Tuesday, April 22, 2008

Propaganda at Home

Editorial

Anyone who has watched the military analysts hired by TV networks has heard rosy assessments of the war in Iraq. The similarities between their judgments and the Pentagon’s are not coincidental. As The New York Times demonstrated by suing the Pentagon to obtain 8,000 pages of documents, those analysts were enlisted by the Defense Department in a psychological warfare operation targeting the domestic audience. And, as the newspaper reported Sunday, many of the retired military officers appearing on news shows were using their access to the Pentagon and the airwaves to procure lucrative contracts for some 150 defense contractors, which employed them as consultants, board members, lobbyists, or executives.
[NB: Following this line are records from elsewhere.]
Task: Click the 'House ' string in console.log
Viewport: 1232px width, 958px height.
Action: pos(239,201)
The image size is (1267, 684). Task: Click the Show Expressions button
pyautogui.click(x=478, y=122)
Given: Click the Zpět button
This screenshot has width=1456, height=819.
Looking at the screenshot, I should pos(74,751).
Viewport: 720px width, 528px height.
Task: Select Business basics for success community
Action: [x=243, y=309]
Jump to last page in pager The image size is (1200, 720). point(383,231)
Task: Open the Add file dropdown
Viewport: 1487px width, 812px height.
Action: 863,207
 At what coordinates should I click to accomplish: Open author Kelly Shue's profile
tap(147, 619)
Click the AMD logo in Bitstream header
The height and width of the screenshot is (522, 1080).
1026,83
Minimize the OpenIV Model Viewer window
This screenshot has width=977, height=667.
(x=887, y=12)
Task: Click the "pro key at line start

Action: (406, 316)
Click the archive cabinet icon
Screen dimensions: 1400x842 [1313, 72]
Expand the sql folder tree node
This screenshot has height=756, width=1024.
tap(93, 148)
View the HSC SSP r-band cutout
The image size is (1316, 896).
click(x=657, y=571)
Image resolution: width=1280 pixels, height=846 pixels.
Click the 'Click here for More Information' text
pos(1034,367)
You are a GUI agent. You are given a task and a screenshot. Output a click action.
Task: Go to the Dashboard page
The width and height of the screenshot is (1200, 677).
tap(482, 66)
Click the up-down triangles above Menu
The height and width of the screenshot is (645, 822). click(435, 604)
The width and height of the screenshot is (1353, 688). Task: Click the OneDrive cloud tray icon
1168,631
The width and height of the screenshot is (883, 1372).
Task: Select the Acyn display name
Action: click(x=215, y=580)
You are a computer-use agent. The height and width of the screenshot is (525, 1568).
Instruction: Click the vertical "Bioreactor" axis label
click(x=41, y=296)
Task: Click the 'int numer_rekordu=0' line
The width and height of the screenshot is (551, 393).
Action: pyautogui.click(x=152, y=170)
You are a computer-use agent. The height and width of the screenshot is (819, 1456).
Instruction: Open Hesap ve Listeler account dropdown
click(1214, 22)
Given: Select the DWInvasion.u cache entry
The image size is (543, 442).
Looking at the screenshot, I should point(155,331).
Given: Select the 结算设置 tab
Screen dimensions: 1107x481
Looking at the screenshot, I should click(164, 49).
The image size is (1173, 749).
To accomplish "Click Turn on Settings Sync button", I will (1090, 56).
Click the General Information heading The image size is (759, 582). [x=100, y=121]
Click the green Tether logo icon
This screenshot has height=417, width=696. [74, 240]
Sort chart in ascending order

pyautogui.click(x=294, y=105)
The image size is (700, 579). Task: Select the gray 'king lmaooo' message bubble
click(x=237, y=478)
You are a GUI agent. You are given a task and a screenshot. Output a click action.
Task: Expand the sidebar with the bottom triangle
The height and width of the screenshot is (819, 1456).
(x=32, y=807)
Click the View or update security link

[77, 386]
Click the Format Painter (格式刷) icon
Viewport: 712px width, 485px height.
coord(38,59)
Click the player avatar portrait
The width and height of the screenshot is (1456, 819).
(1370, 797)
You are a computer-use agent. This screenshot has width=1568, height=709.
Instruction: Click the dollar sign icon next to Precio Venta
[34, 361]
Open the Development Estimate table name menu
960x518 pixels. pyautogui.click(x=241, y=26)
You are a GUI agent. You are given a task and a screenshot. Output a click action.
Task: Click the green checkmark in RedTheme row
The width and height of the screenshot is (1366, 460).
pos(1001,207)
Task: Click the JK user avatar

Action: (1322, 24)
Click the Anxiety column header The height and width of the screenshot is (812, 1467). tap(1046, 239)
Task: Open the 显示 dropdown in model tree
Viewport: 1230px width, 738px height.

This is no subtle attempt to influence public opinion. It is a government program to corrupt the free flow of information that serves, in a healthy democracy, to inoculate the public against official lies, bad policy, and misbegotten wars.One straightforward corrective would be for TV news executives to require full disclosure of their analysts’ business interests as well as their contacts and junkets with military and government officials. Ideally, the television news shows would not have to rely on paid outside experts. They should trust their own reporters to gather news from disparate sources, and to interview former and serving officers who can offer informed commentary from diverse viewpoints.

During the current Iraq war, a number of former military figures have criticized the Bush administration’s decisions. Yet as the Times report shows, former President Dwight Eisenhower’s famous anxiety about what he called the “military-industrial complex” still applies. The Times recounted how former defense secretary Donald Rumsfeld invited some of the avid TV military analysts to meet with him in April 2006, when he had come under fire from a group of recently retired generals who castigated his stewardship of the war. Acting as his personal propaganda team, they fanned out to the networks and cable channels to assure Americans that there was great progress to celebrate in Iraq.

This is a tactic more suitable for Vladimir Putin’s Russia. In fact, the Pentagon’s manipulation of the media has been more deft than the Kremlin’s because it was better hidden.

In the end, the government’s disguised lies have done more damage to American democracy and the national interest than to any foreign enemy. History’s epitaph for the Pentagon’s psywar operation will be: “We fooled ourselves.”